Instant Voice Cloning
Create custom voices from short audio samples for your text-to-speech applications
Overview
Instant voice cloning is one of Speechify API’s core features. Our system lets you create a voice cloned from a short audio sample and use this cloned voice for speech synthesis requests. There is no limit to the number of voices you can clone.
Voice Sample Requirements
- Duration: 10-30 seconds (keep under one minute)
- File size: Below 5MB for pre-recorded samples
- Quality: Clear speech with minimal background noise
- Language: Must be in one of the supported languages
The cloned voice will capture many aspects of the sample, including accent, speaking style, and tone. Using a good microphone is recommended for optimal results.

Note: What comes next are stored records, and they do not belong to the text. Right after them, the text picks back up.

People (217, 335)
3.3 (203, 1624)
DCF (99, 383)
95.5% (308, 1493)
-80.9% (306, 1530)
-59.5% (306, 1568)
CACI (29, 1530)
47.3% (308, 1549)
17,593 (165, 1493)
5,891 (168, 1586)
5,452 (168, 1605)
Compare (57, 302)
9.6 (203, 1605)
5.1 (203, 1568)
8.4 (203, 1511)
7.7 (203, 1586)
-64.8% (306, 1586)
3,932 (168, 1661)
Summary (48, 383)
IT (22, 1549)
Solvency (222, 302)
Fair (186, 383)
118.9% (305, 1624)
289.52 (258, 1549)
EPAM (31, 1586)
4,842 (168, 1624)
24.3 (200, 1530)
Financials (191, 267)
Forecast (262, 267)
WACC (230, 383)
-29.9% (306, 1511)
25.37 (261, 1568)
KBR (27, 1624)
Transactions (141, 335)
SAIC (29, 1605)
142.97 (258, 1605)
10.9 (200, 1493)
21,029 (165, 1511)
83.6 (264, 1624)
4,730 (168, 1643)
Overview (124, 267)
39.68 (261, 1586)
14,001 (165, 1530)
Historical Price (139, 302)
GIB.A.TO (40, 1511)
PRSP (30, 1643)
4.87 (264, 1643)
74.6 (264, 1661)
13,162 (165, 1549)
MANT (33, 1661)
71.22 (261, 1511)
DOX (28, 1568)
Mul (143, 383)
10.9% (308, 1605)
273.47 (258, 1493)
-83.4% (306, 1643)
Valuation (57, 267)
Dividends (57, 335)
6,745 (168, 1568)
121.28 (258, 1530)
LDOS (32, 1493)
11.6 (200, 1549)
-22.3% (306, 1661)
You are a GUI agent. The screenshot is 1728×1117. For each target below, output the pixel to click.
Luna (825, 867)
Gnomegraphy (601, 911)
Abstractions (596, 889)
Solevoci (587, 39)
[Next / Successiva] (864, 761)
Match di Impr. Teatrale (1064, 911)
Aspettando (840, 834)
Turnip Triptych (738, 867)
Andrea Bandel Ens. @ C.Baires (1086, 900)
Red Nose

If you need sample text for recording, try reading this:
Listening is like riding a storytelling rollercoaster, where you can lean back and enjoy the ride without having to steer.
The speaker’s voice becomes your trusty guide, leading you through twists and turns. It’s like having a personal audiobook adventure just for you!
So, buckle up, and let the fun begin!
API Implementation
Create a cloned voice
Send a POST request to https://api.sws.speechify.com/v1/voices
with the audio data, voice name, and consent confirmation.
You must provide consent that the voice belongs to you or to someone you represent.
Use the cloned voice
The voice will appear in the voices list alongside shared voices provided by Speechify.
Use this voice’s ID as the voice_id
parameter in speech generation endpoints:
Using the Speechify Console
You can clone voices directly through the Speechify Console UI. The console provides two options:
Import an existing audio file containing the voice sample.
Record a new voice sample directly from your browser.
Once created, the voice will appear in your voices list, allowing you to test it immediately.